The Illinois Lottery says it will continue to sell tickets online, despite its legal authorization to conduct online sales having expired last month.
Illinois became the first US state lottery to offer online sales of draw tickets in 2012 after state pols approved a four-year pilot program. That program expired on March 25 and a budget squabble between the governor and state Democrats meant legislation that would have extended the program didn’t get done on time.
Last Friday, the Lottery issued a statement saying it “will continue to operate online.” Communications director Steve Rossi said the Lottery had conducted “a detailed review of the relevant policies, rules and laws” at the request of Rep. Ed Sullivan Jr., the sponsor of the pilot program extension bill, and that this review had concluded that “continued internet ticket sales are permissible by law.”
At present, only Illinois, Georgia and Michigan are offering some form of online lottery in the US. The Minnesota Lottery had blazed the trail for online scratch ticket sales, but angry Minnesota legislators shut down all online lottery activity last fall based on their belief that Lottery officials had exceeded their authority.

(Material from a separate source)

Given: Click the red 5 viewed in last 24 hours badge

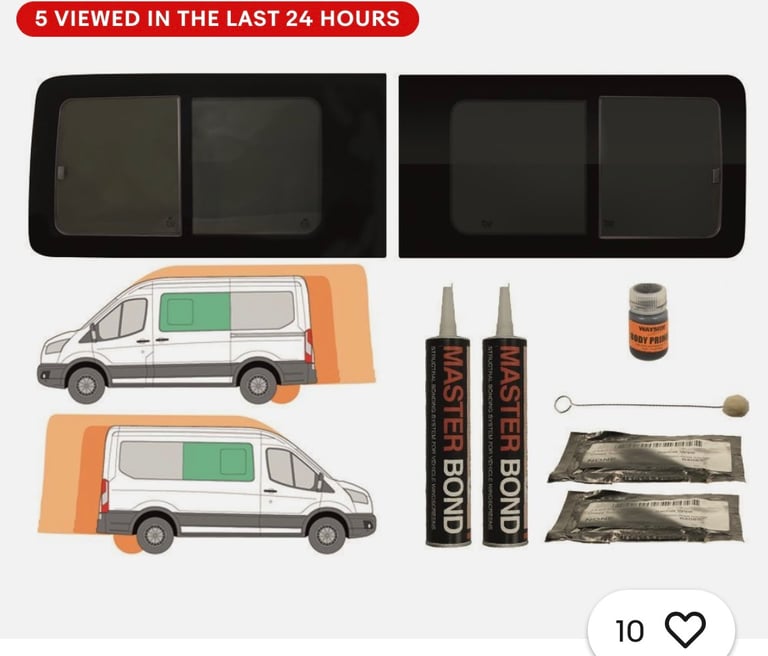Looking at the screenshot, I should 217,19.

MASSACHUSETTS LOTTERY OVERWHELMED WITH ONLINE RESPONSES
The three online states may soon be joined by Massachusetts, which announced in December that it was looking for proposals for an “iLottery system” that could incorporate everything from digital versions of existing lottery games to social gaming to daily fantasy sports options.
This week, the Massachusetts Lottery announced that it had received 20 responses to its request, twice the number Lottery exec director Michael Sweeney had expected. State treasurer Deborah Goldberg told the State House News Service that a careful review of the responses would help determine “what’s best in the long term for the Lottery.”
Among the 20 respondents were current Lottery partners Scientific Games, along with other lottery notables IGT, Camelot and Intralot. Also submitting a response was Canada’s Amaya Gaming, who last year pulled its StarsDraft daily fantasy sports product from all but four states, one of which was Massachusetts.
A number of lesser known fantasy sports operators – including Alphastreak, Sports Draft Daily, Flower City Gaming (Star Fantasy Leagues), Stratmish, Third Screen Sports (FanHalf) and Top 3 Fantasy Sports – also submitted responses. Fast Strike Games, a Boston-based fantasy operator, threw its hat into the ring, while Boston-based DraftKings did not (nor did rival FanDuel).
At present, Massachusetts law doesn’t permit its Lottery to conduct online business. But in January, the Massachusetts Gaming Commission delivered a white paper which suggested legislators craft a forward-looking omnibus online bill that would allow the possible introduction of any number of digital gaming services.